Повелитель моря (СИ) - Миллерова Агния. Страница 52
— Намажь этим своё лицо и шею, сеньор. Тебе станет лучше.
Взяв предложенное, Анри принюхался к тёмному густому снадобью. Резкий незнакомый запах ударил в нос. Поморщившись, он хотел уже было вернуть сосуд хозяину, но свободная рука сама собой дотронулась до опухшего лица. Это придало Анри решительности, и он, зачерпнув пальцем красноватую маслянистую тягучую массу, вернул горшочек Хуану и стал обеими руками втирать в кожу это сильно пахнущее средство. Странная мазь приятно холодила, изгоняя зуд. Но не успел Анри закончить, как изначально приятный холодящий эффект сменился слабым жжением, которое постепенно усиливалось.
— Ты что мне дал? — накинулся он на майя.
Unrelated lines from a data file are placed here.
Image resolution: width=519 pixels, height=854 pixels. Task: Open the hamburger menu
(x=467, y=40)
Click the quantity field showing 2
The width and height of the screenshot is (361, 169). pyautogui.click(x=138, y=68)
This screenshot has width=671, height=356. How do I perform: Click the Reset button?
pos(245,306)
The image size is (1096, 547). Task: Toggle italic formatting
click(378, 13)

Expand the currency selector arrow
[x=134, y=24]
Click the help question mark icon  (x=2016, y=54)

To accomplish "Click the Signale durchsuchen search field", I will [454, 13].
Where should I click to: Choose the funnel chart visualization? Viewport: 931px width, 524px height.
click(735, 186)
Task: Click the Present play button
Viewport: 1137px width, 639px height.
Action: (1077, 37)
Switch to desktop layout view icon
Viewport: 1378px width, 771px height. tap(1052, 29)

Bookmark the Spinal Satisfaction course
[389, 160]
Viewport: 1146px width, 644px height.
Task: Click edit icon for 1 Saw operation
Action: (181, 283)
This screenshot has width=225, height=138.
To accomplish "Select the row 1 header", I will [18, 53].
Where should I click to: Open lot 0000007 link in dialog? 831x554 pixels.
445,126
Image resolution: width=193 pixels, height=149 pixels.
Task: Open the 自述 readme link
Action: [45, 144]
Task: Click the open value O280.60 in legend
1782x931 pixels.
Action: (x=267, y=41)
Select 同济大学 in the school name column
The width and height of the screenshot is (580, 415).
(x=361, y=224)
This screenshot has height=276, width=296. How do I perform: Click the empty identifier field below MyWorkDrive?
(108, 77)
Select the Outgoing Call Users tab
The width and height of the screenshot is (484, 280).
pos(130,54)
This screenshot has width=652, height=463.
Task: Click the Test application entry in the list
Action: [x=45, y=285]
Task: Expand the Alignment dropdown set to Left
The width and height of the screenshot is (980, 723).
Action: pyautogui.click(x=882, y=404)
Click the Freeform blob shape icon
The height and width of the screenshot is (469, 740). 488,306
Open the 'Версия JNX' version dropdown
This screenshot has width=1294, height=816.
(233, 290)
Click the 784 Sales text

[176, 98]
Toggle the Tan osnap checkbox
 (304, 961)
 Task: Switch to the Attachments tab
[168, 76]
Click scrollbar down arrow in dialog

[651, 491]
— Лекарство, — спокойно ответил тот, подавая Анри развёрнутый банановый лист с аппетитно выглядевшими кусками мяса.
Несмотря на усиливающееся жжение, поддавшись уверенному тону индейца, Анри вдруг успокоился, сел и, взяв угощение, отправил в рот первый кусок. Мясо было мягким и сочным, но совершенно несолёным и казалось безвкусным.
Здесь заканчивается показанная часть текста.